Sumber:
---*---

Surya Sahetapy Merintis Kesetaraan untuk Tuli

oleh

[ad_1]

Orang-orang dengan disabilitas, termasuk tuli, belum ”merdeka” di negeri sendiri. Mereka harus bekerja ekstrakeras dengan banyak hambatan. Aktivis tuli Surya Sahetapy yakin belum terlambat untuk melakukan perubahan.

INDONESIA belum ramah disabilitas. Diskriminasi hingga perundungan untuk orang-orang dengan disabilitas masih marak. Surya Sahetapy menilai, perlakuan berbeda itu juga tecermin dalam sistem pendidikan luar biasa. Dia menceritakan pengalamannya. Setelah SLB, lanjut di jenjang yang sama di sekolah umum.

’’Bobot dan kurikulumnya jauh berbeda. Level mata pelajaran di SMALB sama dengan pelajaran di SD umum. Hambatan lainnya, (orang dengan disabilitas) sekolah di sekolah umum juga enggak mudah,” paparnya kepada Jawa Pos, sebagaimana diinterpretasikan juru bahasa isyarat Fajrussalam pekan lalu.

Surya memaparkan, tidak banyak sekolah yang menyediakan program inklusif. Kalaupun ada, kuotanya amat terbatas. ’’Di kelas tidak ada juru bahasa isyarat (JBI) atau juru ketik yang menerjemahkan penjelasan guru. Juga, risiko di-bully,” imbuh pria kelahiran 21 Desember 1993 tersebut.

---*---

Soal Latihan:
- a) Salinlah bagian artikel tentang Surya Sahetapy mulai dari "Surya Sahetapy Merintis" sampai dengan "Fajrussalam pekan lalu.".
- b) Berdasarkan artikel tentang Surya Sahetapy, pada tanggal berapa Surya Sahetapy lahir?

Data Mentah:
---*---

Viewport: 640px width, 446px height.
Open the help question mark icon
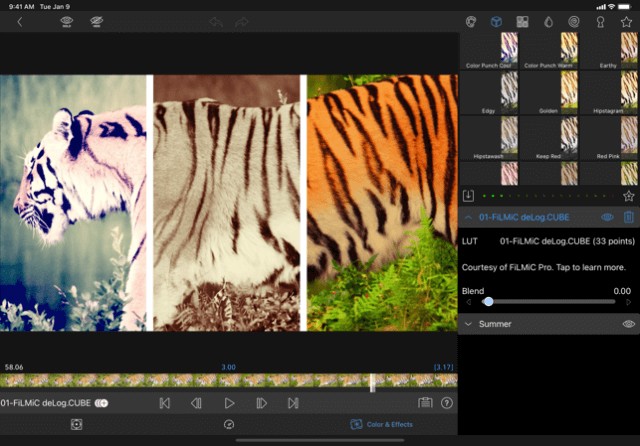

---*---

Kumpulan Jawaban:
- a)
Surya Sahetapy Merintis Kesetaraan untuk Tuli

oleh

[ad_1]

Orang-orang dengan disabilitas, termasuk tuli, belum ”merdeka” di negeri sendiri. Mereka harus bekerja ekstrakeras dengan banyak hambatan. Aktivis tuli Surya Sahetapy yakin belum terlambat untuk melakukan perubahan.

INDONESIA belum ramah disabilitas. Diskriminasi hingga perundungan untuk orang-orang dengan disabilitas masih marak. Surya Sahetapy menilai, perlakuan berbeda itu juga tecermin dalam sistem pendidikan luar biasa. Dia menceritakan pengalamannya. Setelah SLB, lanjut di jenjang yang sama di sekolah umum.

’’Bobot dan kurikulumnya jauh berbeda. Level mata pelajaran di SMALB sama dengan pelajaran di SD umum. Hambatan lainnya, (orang dengan disabilitas) sekolah di sekolah umum juga enggak mudah,” paparnya kepada Jawa Pos, sebagaimana diinterpretasikan juru bahasa isyarat Fajrussalam pekan lalu.

- b) Surya Sahetapy lahir pada 21 Desember 1993.